La croix du bouquet

 

 

 

 

 

 

par

 

 

 

 

 

 

Octave FÉRÉ

 

 

 

 

 

 

 

 

 

 

 

 

I

 

 

Honfleur n’a pas toujours été une ville ; ce fut d’abord une colonie où s’établirent quelques pauvres pêcheurs, charmés de la situation du lieu. Quelques cabanes occupaient un emplacement dévoré maintenant par la mer ; les fondements de l’église Sainte-Catherine furent une humble chapelle.

Or, il y avait là un pauvre pécheur que les années avaient cassé, et qui n’avait plus dans le monde d’autre affection que sa fille.
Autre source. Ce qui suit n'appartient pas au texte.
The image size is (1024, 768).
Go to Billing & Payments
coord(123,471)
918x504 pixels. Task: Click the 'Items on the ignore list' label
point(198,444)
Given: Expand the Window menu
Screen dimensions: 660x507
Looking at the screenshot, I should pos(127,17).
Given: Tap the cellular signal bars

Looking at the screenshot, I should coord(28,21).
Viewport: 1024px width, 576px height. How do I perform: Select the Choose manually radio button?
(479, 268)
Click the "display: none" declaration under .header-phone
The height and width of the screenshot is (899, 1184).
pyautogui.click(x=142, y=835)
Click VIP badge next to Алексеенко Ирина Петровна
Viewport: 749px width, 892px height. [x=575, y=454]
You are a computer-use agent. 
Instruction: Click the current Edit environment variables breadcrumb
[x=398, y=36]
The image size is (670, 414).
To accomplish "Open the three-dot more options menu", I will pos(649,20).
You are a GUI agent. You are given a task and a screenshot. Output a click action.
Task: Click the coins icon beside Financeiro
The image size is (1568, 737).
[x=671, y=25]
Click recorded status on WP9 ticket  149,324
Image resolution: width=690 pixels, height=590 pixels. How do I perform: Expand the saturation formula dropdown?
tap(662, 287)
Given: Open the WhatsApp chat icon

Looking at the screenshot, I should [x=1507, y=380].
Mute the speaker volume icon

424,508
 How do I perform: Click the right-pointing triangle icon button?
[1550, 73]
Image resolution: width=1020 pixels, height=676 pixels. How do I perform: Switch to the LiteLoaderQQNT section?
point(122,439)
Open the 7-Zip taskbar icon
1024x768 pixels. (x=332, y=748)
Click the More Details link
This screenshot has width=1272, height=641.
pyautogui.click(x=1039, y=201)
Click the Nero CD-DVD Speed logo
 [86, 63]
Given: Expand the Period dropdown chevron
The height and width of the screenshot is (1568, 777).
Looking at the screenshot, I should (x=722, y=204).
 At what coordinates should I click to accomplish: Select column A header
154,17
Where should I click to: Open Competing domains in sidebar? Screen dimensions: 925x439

L’âge avait courbé les épaules du père de Marie, l’âge avait ralenti son pas, blanchi ses cheveux, et il avait besoin d’aide souvent pour mettre sa barque au large et pour lancer ses filets. Parmi ses voisins était un jeune homme, on le nommait Joseph, qui, toujours, lui offrait son bras plus robuste et ses épaules plus fermes pour porter le produit de sa pêche. À dire vrai, c’était un excellent jeune homme que Joseph, et ce qui était de quelque prix aussi, c’était un beau jeune homme. C’était un jour de tempête, lorsque sa chaloupe, chargée de quelques autres marins, était battue des vagues, qu’il était admirable. Assis sur son banc, il manœuvre sa rame ou son petit gouvernail avec autant d’aplomb que si la mer n’eût pas fait jaillir sa blanche écume sur lui, et mugi en lançant des vagues vertes contre sa barque. Parfois, pour donner courage à ses compagnons, il se prenait à chanter une ballade normande, et sa voix forte luttait souvent avec succès contre les meuglements du vent et le clapotage des flots.

Dans le village, où la pureté des mœurs n’avait pas, comme chez nous, fait une spéculation d’une chose sainte, où l’on ne vendait pas sa fille au plus offrant, on savait que celle qui plairait à Joseph serait sa femme, et c’était à qui lui plairait. Il y avait parmi les jeunes filles du port une rivalité d’agaceries et d’innocentes ruses. Cependant il en était une, une seule, qui ne prenait point part à tout cela. C’était Marie, la fille du vieux pêcheur. Seule donc, Marie ne faisait pas de mines à Joseph, ne boudait pas pour se réconcilier ensuite, et ne le prévenait pas dans la danse du dimanche, sous les arbres, au haut de la montagne à gauche du hameau ; seule, Marie ne lui disait pas, par des gestes et des paroles ambiguës, qu’elle l’aimait, mais lorsqu’il lui arrivait de rapporter à la chaumière les filets du vieillard, de le soutenir de son bras s’il était fatigué, Marie le remerciait avec un regard si reconnaissant, avec une voix si émue, lui présentait avec tant de grâce son front à baiser, que Joseph, dont le cœur était pur et noble, en était attendri. Et puis, si Joseph était bien beau, Marie était bien belle aussi ! Ce que l’on admirait aussi, c’étaient ses pieds. Des pieds si frêles, si minces, qu’en voyant courir Marie avec sa grande légèreté, on se serait imaginé qu’elle rasait la terre en volant.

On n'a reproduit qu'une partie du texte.